- **ASSIGNMENT**
Below are the records; tally the lines that include "will" and report only the total.

- **INPUT DATA**

───

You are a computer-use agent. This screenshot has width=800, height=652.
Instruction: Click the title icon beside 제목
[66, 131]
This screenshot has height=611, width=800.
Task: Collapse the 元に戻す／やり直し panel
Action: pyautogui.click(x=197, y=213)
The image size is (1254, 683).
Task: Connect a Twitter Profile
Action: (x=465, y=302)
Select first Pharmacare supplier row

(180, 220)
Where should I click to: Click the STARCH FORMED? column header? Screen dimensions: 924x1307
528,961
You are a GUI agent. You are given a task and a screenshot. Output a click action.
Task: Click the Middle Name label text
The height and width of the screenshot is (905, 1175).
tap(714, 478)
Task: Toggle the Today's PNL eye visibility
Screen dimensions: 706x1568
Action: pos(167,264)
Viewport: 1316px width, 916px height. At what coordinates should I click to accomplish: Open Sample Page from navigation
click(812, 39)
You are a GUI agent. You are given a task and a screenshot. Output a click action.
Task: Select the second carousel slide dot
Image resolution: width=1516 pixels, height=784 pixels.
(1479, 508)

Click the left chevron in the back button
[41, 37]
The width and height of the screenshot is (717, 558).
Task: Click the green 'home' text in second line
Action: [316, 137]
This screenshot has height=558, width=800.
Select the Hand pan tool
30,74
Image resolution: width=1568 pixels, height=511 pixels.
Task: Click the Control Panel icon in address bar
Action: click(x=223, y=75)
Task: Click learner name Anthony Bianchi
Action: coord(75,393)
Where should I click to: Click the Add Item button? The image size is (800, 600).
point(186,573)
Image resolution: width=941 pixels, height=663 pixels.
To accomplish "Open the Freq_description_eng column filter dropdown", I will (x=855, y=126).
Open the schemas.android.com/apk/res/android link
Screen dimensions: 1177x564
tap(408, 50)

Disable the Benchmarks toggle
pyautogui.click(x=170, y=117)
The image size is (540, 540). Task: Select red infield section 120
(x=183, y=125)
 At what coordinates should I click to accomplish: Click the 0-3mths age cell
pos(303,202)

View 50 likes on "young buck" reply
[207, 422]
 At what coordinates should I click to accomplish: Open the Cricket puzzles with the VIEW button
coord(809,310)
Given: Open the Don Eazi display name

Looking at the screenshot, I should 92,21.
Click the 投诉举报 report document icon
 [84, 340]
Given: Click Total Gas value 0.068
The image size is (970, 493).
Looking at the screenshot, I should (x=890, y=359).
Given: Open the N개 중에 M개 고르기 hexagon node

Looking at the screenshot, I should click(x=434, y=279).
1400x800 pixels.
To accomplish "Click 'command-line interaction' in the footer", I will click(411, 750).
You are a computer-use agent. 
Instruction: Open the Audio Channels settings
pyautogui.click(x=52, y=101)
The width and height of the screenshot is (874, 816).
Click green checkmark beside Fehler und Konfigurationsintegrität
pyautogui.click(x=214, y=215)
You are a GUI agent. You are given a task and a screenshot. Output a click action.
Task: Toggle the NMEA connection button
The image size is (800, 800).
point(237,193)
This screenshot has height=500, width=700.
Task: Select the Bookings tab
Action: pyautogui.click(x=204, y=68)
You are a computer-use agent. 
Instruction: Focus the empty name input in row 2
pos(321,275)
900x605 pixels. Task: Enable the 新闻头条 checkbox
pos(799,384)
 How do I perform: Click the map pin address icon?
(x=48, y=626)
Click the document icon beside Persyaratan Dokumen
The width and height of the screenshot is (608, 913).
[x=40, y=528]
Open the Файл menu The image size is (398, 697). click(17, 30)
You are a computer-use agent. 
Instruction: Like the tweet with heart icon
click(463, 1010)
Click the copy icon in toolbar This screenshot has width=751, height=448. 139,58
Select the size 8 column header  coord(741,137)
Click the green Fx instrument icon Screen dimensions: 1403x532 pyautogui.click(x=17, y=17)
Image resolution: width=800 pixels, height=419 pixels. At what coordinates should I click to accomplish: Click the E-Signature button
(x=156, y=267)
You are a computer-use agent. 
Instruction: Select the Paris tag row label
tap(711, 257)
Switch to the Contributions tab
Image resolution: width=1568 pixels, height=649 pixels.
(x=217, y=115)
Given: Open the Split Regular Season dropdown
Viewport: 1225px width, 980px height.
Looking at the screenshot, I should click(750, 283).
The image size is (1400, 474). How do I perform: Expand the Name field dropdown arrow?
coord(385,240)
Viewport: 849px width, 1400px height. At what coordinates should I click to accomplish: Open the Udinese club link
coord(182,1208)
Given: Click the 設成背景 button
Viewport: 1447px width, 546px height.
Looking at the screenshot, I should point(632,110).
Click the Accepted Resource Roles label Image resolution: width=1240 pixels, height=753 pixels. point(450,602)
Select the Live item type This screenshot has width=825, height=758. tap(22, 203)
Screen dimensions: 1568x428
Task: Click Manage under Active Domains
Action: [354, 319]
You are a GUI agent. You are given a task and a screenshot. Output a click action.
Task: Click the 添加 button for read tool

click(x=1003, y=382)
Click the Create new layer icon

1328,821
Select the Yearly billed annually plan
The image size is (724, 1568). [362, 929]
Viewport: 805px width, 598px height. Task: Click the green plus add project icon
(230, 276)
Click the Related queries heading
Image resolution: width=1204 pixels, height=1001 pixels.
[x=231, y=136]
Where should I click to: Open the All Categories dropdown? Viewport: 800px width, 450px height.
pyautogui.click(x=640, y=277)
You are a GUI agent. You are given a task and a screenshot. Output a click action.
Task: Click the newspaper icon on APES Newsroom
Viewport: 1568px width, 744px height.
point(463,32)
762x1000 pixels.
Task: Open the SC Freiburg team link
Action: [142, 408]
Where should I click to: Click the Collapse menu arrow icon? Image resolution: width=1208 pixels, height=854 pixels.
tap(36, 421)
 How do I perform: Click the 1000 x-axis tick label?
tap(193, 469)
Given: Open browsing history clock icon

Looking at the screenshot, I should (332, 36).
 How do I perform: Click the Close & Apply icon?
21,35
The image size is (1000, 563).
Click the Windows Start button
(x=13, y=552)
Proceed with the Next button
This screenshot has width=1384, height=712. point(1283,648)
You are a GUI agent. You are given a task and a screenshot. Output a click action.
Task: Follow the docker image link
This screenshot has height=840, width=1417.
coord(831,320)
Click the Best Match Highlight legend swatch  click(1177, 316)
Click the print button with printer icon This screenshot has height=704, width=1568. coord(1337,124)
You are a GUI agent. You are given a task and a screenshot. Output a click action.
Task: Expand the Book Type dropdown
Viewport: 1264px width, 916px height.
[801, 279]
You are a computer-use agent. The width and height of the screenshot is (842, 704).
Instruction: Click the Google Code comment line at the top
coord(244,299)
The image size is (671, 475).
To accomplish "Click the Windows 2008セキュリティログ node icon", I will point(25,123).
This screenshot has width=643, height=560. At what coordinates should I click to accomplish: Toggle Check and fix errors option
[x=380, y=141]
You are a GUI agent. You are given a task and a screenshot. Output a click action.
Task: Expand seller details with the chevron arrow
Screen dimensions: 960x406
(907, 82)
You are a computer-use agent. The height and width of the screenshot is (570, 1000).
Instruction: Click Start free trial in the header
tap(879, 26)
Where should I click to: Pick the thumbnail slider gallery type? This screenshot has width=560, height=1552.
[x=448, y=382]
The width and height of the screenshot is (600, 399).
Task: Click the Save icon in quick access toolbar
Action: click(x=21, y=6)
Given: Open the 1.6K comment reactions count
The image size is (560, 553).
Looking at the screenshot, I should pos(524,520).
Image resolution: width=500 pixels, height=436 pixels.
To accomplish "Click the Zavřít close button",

───

- **RESPONSE AREA**
3